I have a lexer, written with ply. Lexer has two states: string and macros. Macros is a special expression put in curly braces. Lexer is very simple:
states = (
('macro', 'exclusive'),
)
t_STRING = [^{] # any char but curly brace
def t_lcurlybrace(t):
r'{'
t.lexer.begin('macro')
... some other tokens for macro state
def t_macro_rcurlybrace(t):
r'}'
t.lexer.begin('INITIAL')
So basically it works like this:
Two plus two is {2 + 2}
Lexer produces tokens like STRING, NUMBER, OPERATOR, NUMBER for this line.
But I'm stuck with error handling. If input is
Two plus two is {2 + 2
lexer produces the same stream of tokens as before. The only difference is the state of lexer in the end (macro, not INITIAL).

### To-do list
1. Copy the passage from the ply lexer post, starting with "So basically it" and going on through "(macro, not INITIAL).".
2. Carry on the ply lexer post from its last sentence.

Records of target positions
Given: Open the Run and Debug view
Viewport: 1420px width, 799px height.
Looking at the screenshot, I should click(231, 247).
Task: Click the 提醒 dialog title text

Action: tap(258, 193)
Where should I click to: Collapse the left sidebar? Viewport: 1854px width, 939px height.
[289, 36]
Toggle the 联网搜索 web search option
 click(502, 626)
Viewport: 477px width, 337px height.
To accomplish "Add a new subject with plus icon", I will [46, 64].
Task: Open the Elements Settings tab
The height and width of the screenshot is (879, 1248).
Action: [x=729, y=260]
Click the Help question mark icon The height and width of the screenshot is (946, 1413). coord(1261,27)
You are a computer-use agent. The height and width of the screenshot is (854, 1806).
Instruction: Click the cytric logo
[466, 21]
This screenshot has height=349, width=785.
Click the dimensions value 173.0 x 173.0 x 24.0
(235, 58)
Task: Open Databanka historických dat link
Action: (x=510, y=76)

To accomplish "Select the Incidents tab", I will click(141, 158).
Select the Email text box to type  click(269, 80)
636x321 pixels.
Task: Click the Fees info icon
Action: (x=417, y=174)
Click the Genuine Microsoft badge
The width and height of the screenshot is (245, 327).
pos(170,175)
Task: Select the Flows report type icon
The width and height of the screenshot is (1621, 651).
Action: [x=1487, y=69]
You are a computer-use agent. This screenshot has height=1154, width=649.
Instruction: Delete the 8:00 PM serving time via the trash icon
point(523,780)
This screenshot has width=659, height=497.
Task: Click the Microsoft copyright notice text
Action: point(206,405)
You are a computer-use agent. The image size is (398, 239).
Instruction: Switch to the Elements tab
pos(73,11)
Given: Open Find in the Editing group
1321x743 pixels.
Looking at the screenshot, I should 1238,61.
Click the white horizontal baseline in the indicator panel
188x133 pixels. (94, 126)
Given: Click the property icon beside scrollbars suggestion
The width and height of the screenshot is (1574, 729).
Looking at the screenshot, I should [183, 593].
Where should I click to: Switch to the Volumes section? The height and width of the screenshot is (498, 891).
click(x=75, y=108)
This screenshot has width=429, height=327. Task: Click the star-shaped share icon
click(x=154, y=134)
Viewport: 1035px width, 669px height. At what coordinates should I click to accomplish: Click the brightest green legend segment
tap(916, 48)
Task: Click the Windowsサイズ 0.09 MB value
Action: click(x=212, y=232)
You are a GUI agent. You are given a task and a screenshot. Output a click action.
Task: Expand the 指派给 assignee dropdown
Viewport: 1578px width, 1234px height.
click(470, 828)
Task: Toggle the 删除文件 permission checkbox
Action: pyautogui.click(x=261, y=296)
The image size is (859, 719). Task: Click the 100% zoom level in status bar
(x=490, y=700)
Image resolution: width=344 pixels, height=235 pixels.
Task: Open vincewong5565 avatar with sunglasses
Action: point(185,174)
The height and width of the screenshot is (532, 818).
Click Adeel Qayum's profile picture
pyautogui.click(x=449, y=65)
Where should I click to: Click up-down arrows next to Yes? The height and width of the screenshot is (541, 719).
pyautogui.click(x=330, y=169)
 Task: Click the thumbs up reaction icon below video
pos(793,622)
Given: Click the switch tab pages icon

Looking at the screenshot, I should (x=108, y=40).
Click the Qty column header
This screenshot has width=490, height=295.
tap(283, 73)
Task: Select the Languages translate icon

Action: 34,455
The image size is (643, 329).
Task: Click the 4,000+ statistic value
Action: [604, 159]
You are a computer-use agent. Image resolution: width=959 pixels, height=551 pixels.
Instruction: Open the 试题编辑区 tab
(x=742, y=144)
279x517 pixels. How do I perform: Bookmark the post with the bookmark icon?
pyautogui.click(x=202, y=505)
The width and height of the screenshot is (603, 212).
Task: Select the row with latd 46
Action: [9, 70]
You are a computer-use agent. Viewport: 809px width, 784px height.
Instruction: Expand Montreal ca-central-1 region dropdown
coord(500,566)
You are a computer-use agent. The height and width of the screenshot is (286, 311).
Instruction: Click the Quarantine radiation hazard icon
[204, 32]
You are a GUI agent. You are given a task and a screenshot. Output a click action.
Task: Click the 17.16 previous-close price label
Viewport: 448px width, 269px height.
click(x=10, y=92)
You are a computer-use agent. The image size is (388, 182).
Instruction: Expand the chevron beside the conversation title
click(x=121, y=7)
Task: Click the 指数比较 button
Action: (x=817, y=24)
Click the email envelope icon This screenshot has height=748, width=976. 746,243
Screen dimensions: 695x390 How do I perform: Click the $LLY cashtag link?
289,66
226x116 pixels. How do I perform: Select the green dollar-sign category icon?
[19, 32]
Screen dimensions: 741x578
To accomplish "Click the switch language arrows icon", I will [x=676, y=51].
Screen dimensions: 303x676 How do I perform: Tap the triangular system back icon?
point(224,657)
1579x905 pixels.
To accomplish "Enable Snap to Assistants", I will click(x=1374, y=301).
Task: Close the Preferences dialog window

### Responses in order
1.
So basically it works like this:
Two plus two is {2 + 2}
Lexer produces tokens like STRING, NUMBER, OPERATOR, NUMBER for this line.
But I'm stuck with error handling. If input is
Two plus two is {2 + 2
lexer produces the same stream of tokens as before. The only difference is the state of lexer in the end (macro, not INITIAL).

2.
I want to raise an error in such case, but I can't find any built in hooks in lex for such task. Now my guess is to wrap a lexer in a wrapper, which will check the state of the lexer, when all input is consumed.
UPDATE:
I tried to use t_eof like this: def t_eof(t): if t.lexer.current_state() != 'INITIAL': raise Exception('Unbalanced brackets')
but it didn't work.
UPDATE2:
t_eof must be defined as t_macro_eof, as EOF is reached during "macro" state, so it can be done like:
def t_macro_eof(t):
raise Exception('Unbalanced brackets')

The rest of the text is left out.